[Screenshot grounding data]
■ ■ ■ ■ ■

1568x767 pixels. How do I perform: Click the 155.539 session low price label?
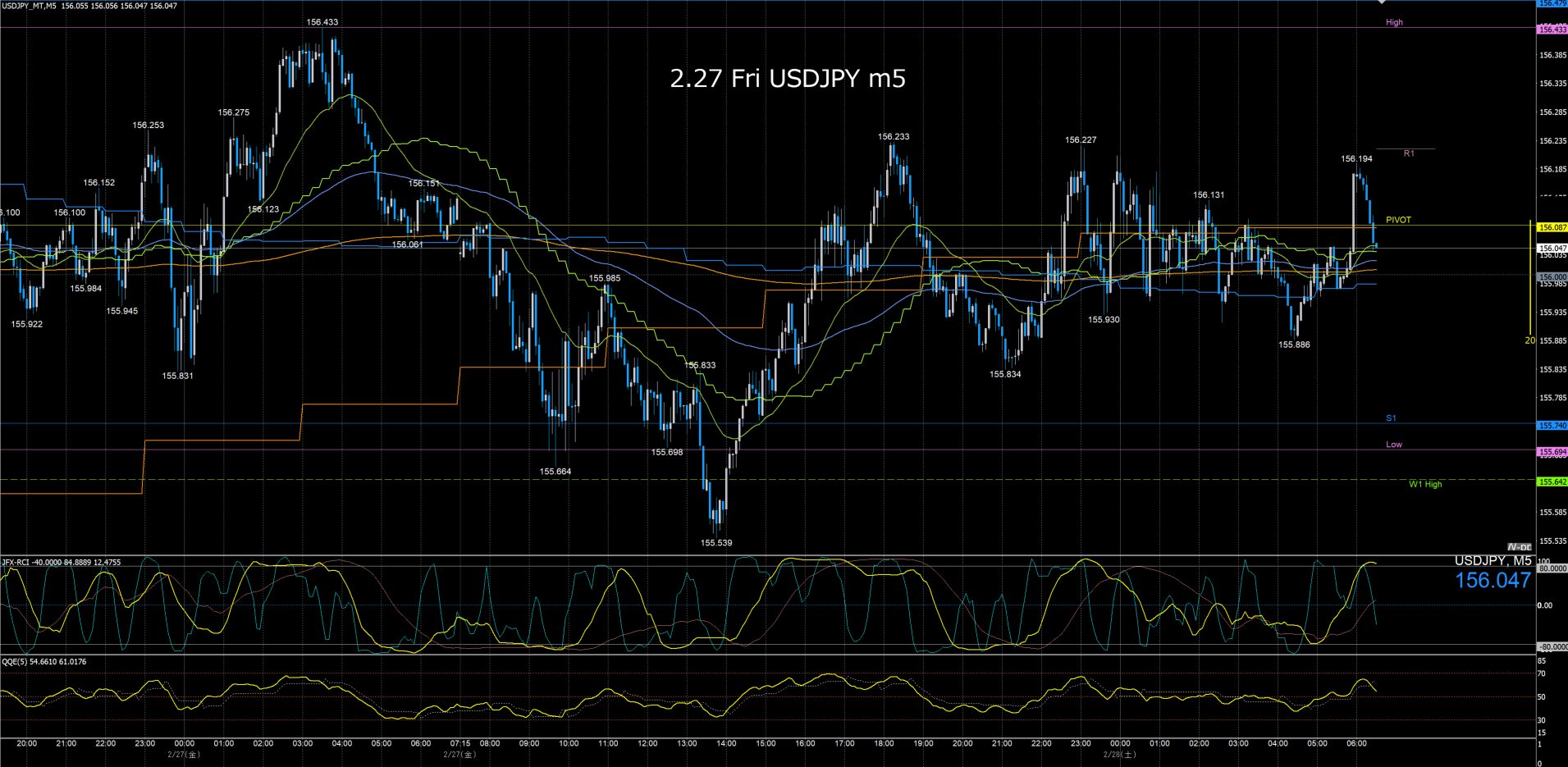pos(716,543)
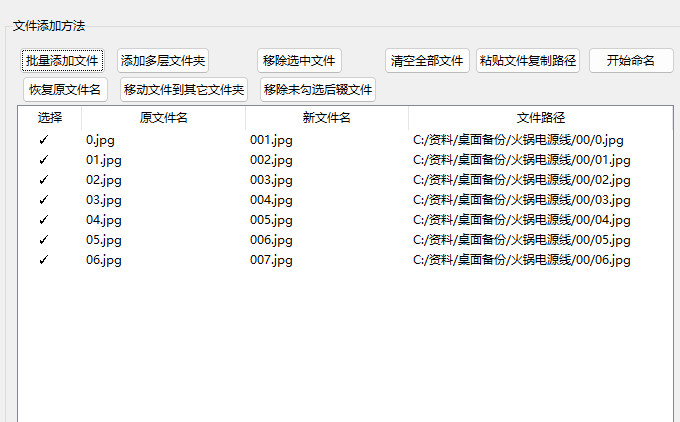Select the new name cell 007.jpg
680x422 pixels.
pos(271,260)
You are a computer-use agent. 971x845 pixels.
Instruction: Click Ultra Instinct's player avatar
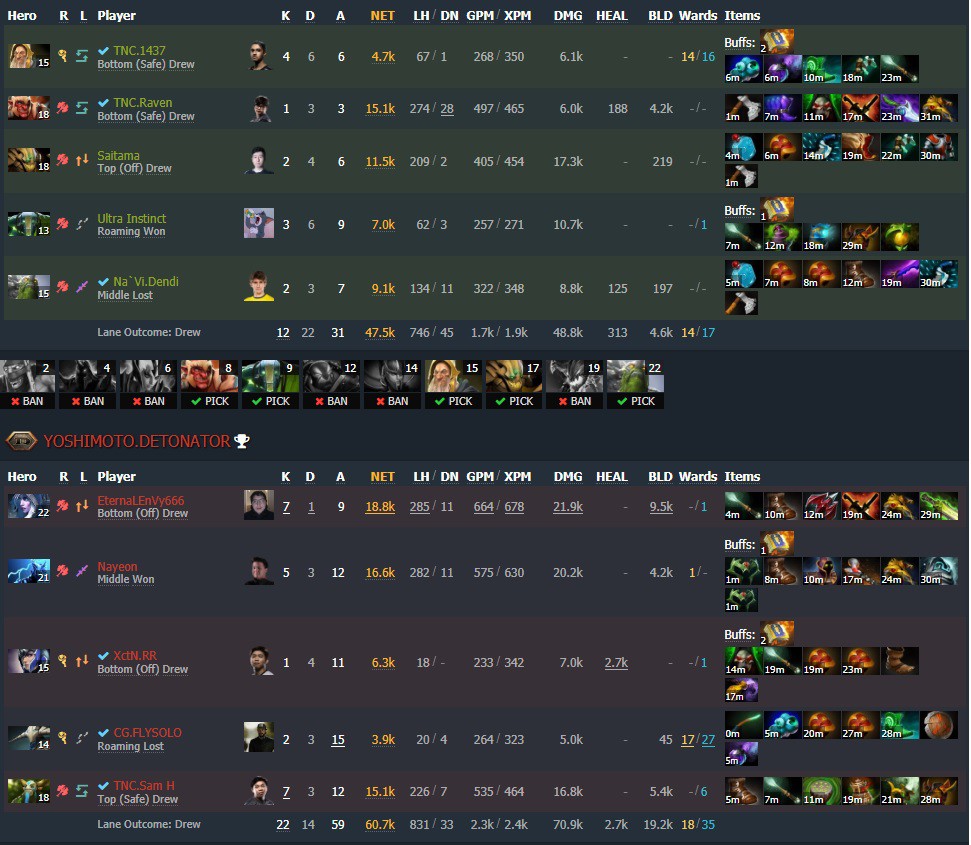pyautogui.click(x=259, y=223)
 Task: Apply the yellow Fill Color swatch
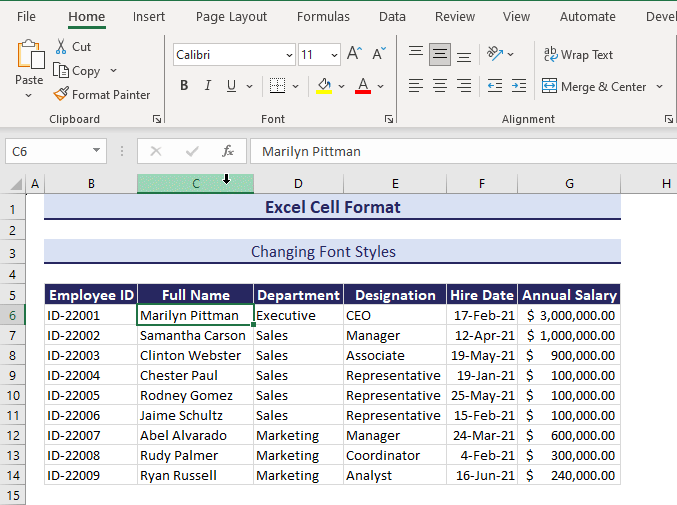[324, 86]
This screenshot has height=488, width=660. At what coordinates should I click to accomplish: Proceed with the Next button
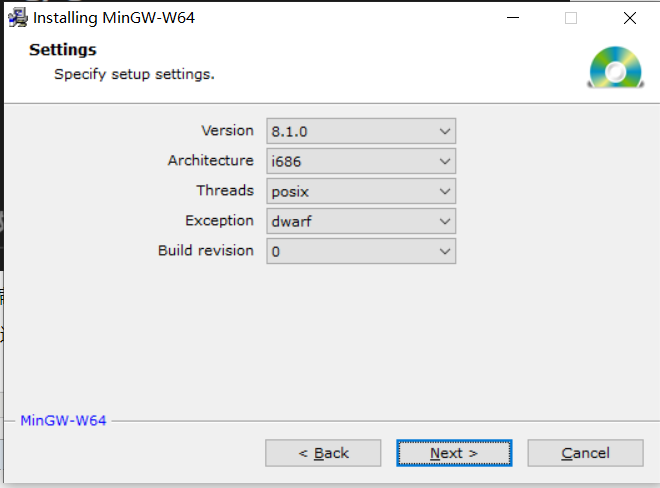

■ ■ ■ ■ ■

◆ **Action item**: What is needed is an exact repeat of the lines from the one containing "You are a computer-use agent. 971x845 pixels." through the last line of the records above, both included, with pictures left out.

◆ **Your response**:
You are a computer-use agent. 971x845 pixels.
Instruction: Click Ultra Instinct's player avatar
pyautogui.click(x=259, y=223)
 Task: Apply the yellow Fill Color swatch
[324, 86]
This screenshot has height=488, width=660. At what coordinates should I click to accomplish: Proceed with the Next button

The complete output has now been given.